== ESERCIZIO ==
Per favore, riassumi in due frasi il brano sull'Alzheimer riportato qui sotto.

== ESTRATTO ==
----------

Cosa centra questo discorso con il morbo di Alzheimer? Studiando questi 8 cadaveri i neurologi hanno trovato anche alte concentrazioni di beta-amiloide, ovvero un peptide, una proteina, che è costitutiva delle cosiddette “placche senili” che, oltre ad implicare un gene del cromosoma 21, sono anche responsabili della malattia di Alzheimer. Possiamo concepire queste placche senili come delle masserelle, degli agglomerati di frammenti di cellule nervose che causano la demenza degenerativa, ovvero l’Alzheimer. Il discorso si potrebbe infittire ancora di più, ma ciò è sufficiente a fare intendere il coinvolgimento del morbo di Alzheimer nei processi ereditari e nelle malattie di origine proteica o, come detto prima, da prioni.

Gli 8 cadaveri, dunque, pur avendo possedendo la proteina beta-amiloide nel cervello, non avevano subito alterazioni genetiche che avrebbero permesso l’insorgere del morbo di Alzheimer. Una tale scoperta è sicuramente rilevante, dal momento in cui potrebbe essere stata scoperta una nuova forma di trasmissione del morbo, ma l’approccio dell’editore di “Nature” è stato piuttosto prudente ed è stato specificato in modo esplicito che gli studi non portano ancora alla certezza di una possibilità di contagio del morbo di Alzheimer.

La stessa ipotesi è stata addotta anche da un altro gruppo di ricerca, quello del University of Texas Health Science Centre di Houston, che ha notato come alcune forme di Alzheimer insorgerebbero con gli stessi meccanismi dell’encefalopatia spongiforme bovina, ovvero come il morbo della mucca pazza. “I processi che porterebbero alla mucca pazza potrebbero condurre anche all’insorgenza del morbo di Alzheimer” commenta Claudio Soto sul Molecular Psychiatry.

----------

== DATI GREZZI ==

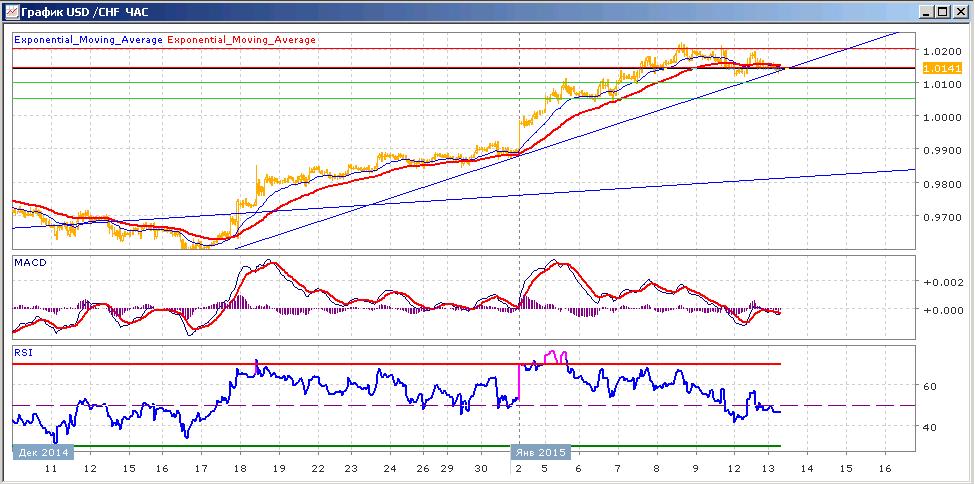Click the red Exponential_Moving_Average legend label
This screenshot has width=975, height=484.
pyautogui.click(x=241, y=40)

----------

== SOLUZIONE ==
Studiando 8 cadaveri, i neurologi hanno trovato nel cervello alte concentrazioni di beta-amiloide, la proteina delle placche senili responsabili dell'Alzheimer, senza però le alterazioni genetiche che avrebbero permesso l'insorgere della malattia. La scoperta potrebbe indicare una nuova forma di trasmissione del morbo, ma l'editore di "Nature" ha precisato che gli studi non danno ancora la certezza di un contagio, mentre un gruppo di ricerca di Houston ha avanzato la stessa ipotesi, notando che alcune forme di Alzheimer insorgerebbero con gli stessi meccanismi della mucca pazza.